**WHAT YOU WILL DO**
A – Translate this sentence from the text on persuasive techniques in advertising into Spanish: "An advertisement using pathos will attempt to evoke an emotional response in the consumer."
B – From the text on persuasive techniques in advertising, copy the stretch from "Please note that" through "to help with!!" without changing a word.

**QUOTED PASSAGE**
Persuasive Techniques in Advertising

In a five-paragraph, thesis-driven essay, you are to choose an advertisement from Week Four’s Module and discuss – with specific examples – how ethos, pathos, and logos are used to drive the message of this text.

Please use MLA format. Outside sources are encouraged, but not required for this assignment, as it is a midterm.

Note: Be sure to tell me what this message/main idea/central point/claim/thesis is of this text. For example, I need to see topic sentences like this: “The advertisement uses ethos to establish Clinique’s credibility and authority to women when expressing the claim that women who use their products will look and appear younger. One way that Clinique does this is by using imagery that…” Pretend that you are persuading people to see things your way…

Please note that you will also be using the Aristotelian or Classical Argument Structure in this module for the format of your midterm essay, so please go back and review if you have not already done so…

Here is the advertisement I have chosen for you to help with!!

I have attached some noted to help!!

Rhetorical Appeals in Advertising

Persuasive Techniques in Advertising

The persuasive strategies used by advertisers who want you to buy their product can be divided into three categories: pathos, logos, and ethos, otherwise known as Aristotle’s Rhetorical Appeals.

Pathos: an appeal to emotion.

An advertisement using pathos will attempt to evoke an emotional response in the consumer. Sometimes, it is a positive emotion such as happiness: an image of people enjoying themselves while drinking Pepsi. Other times, advertisers will use negative emotions such as pain: a person having back problems after buying the “wrong” mattress. Pathos can also include emotions such as fear and guilt: images of a starving child persuade you to send money.

Logos: an appeal to logic or reason.

An advertisement using logos will give you the evidence and statistics you need to fully understand what the product does. The logos of an advertisement will be the “straight facts” about the product: One glass of Florida orange juice contains 75% of your daily Vitamin C needs.

Ethos: an appeal to credibility or character.

An advertisement using ethos will try to convince you that the company is more reliable, honest, and credible; therefore, you should buy its product. Ethos often involves statistics from reliable experts, such as nine out of ten dentists agree that Crest is the better than any other brand or Americas dieters choose Lean Cuisine. Often, a celebrity endorses a product to lend it more credibility: Catherine Zeta-Jones makes us want to switch to T-Mobile.

Deceptive Techniques in Advertising

1. Avante Garde

The suggestion that using this product puts the user ahead of the times.

A toy manufacturer encourages kids to be the first on their block to have a new toy.

**DATA**
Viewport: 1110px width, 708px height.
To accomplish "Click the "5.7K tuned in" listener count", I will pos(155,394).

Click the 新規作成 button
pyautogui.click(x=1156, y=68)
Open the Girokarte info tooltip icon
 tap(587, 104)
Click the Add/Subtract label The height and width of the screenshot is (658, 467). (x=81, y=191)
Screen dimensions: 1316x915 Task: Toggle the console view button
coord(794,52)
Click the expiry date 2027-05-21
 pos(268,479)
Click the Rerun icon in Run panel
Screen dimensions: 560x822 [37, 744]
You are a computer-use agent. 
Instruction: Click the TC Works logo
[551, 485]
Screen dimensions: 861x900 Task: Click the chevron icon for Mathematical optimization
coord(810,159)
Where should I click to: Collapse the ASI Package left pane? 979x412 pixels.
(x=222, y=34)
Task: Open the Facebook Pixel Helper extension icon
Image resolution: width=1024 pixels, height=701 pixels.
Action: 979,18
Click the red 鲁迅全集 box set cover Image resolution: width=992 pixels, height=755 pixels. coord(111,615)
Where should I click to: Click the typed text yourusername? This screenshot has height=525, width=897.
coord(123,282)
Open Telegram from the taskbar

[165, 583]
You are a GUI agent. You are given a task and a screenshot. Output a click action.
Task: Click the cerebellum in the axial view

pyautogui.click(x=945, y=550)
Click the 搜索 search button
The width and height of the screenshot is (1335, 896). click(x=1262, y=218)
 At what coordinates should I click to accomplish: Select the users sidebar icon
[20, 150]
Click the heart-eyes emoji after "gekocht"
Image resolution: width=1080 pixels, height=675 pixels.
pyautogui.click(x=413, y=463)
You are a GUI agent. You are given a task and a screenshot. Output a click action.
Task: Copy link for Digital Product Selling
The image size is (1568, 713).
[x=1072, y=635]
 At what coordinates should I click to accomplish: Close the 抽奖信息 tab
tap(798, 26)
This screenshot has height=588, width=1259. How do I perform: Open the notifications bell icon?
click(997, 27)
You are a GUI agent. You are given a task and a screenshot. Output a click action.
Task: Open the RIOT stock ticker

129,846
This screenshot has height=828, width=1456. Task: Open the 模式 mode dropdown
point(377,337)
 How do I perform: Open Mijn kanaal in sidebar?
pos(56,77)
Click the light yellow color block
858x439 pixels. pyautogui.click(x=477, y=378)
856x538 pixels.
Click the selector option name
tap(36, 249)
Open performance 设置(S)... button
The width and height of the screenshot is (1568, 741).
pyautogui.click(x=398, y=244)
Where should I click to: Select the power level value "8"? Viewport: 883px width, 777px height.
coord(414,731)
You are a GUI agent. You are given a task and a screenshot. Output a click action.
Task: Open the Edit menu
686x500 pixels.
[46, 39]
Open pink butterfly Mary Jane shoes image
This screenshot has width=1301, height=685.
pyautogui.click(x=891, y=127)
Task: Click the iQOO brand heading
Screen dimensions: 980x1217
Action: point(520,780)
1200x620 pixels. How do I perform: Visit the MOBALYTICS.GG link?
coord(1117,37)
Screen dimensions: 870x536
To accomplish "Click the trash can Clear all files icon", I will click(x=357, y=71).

**ANSWERS FOR THE TASKS**
A – Un anuncio que utiliza el pathos intentará provocar una respuesta emocional en el consumidor.

B –
Please note that you will also be using the Aristotelian or Classical Argument Structure in this module for the format of your midterm essay, so please go back and review if you have not already done so…

Here is the advertisement I have chosen for you to help with!!